Wakil Menteri Komunikasi dan Digital (Wamenkomdigi) Nezar Patria. Foto : Istimewa/ Kemkomdigi
Jakarta, tvrijakartanews - Wakil Menteri Komunikasi dan Digital (Wamenkomdigi) Nezar Patria, menegaskan bahwa keamanan siber merupakan elemen krusial dalam menjaga pelindungan data pribadi sekaligus memastikan keberlangsungan layanan publik yang digunakan masyarakat setiap hari.
"Keamanan siber hari ini tidak bisa lagi dipahami sebagai isu teknis atau sekadar penanganan insiden peretasan," kata Nezar. Dilansir dari keterangan pers di Jakarta, Selasa (20/1/2026).
Nezar menjelaskan, bahwa ruang siber kini telah menjadi arena strategis yang berdampak langsung pada berbagai aspek kehidupan publik, mulai dari layanan administrasi pemerintahan, kesehatan, bantuan sosial, hingga proses demokrasi.
Menurutnya, ancaman terbesar terhadap kedaulatan digital bukan selalu serangan siber berskala besar yang bersifat spektakuler, melainkan penipisan kedaulatan yang berlangsung perlahan dari dalam sistem itu sendiri.
Ketergantungan pada infrastruktur digital asing, kebocoran data strategis, dan manipulasi informasi berisiko menghentikan layanan publik dan menurunkan kepercayaan masyarakat.
Nezar menekankan bahwa berbagai infrastruktur digital seperti kabel laut, pusat data, layanan cloud (penyimpanan berbasis online), sistem identitas digital, hingga kecerdasan buatan harus dipandang sebagai aset keamanan negara karena menjadi bagian dari medan strategis.
Ia mengutip laporan Global Cyber Security Outlook 2026 yang mencatat kenaikan sekitar 34 persen serangan ransomware bermotif geopolitik sepanjang 2025 dengan sasaran infrastruktur digital dan sektor kritis.

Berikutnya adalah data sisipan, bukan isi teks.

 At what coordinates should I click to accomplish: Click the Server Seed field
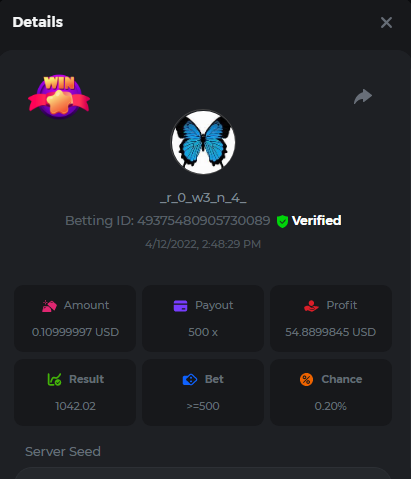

Sebagai informasi, ransomware merupakan perangkat lunak perusak yang mengenkripsi (mengubah) data atau sistem, lalu meminta tebusan agar data tersebut dapat diakses kembali
Untuk menjawab tantangan tersebut, pemerintah menegaskan penguatan peran Badan Siber dan Sandi Negara (BSSN) dalam memastikan kesadaran situasional siber nasional, melindungi data warga, menjaga layanan publik tetap berjalan, serta mengamankan proses demokrasi.
"Di era geopolitik siber negara tidak kalah karena diserang tetapi karena ruang digitalnya dibiarkan dibentuk oleh pihak lain. Tugas kita memastikan ruang digital Indonesia tetap berada dalam kendali Indonesia," tegas Nezar.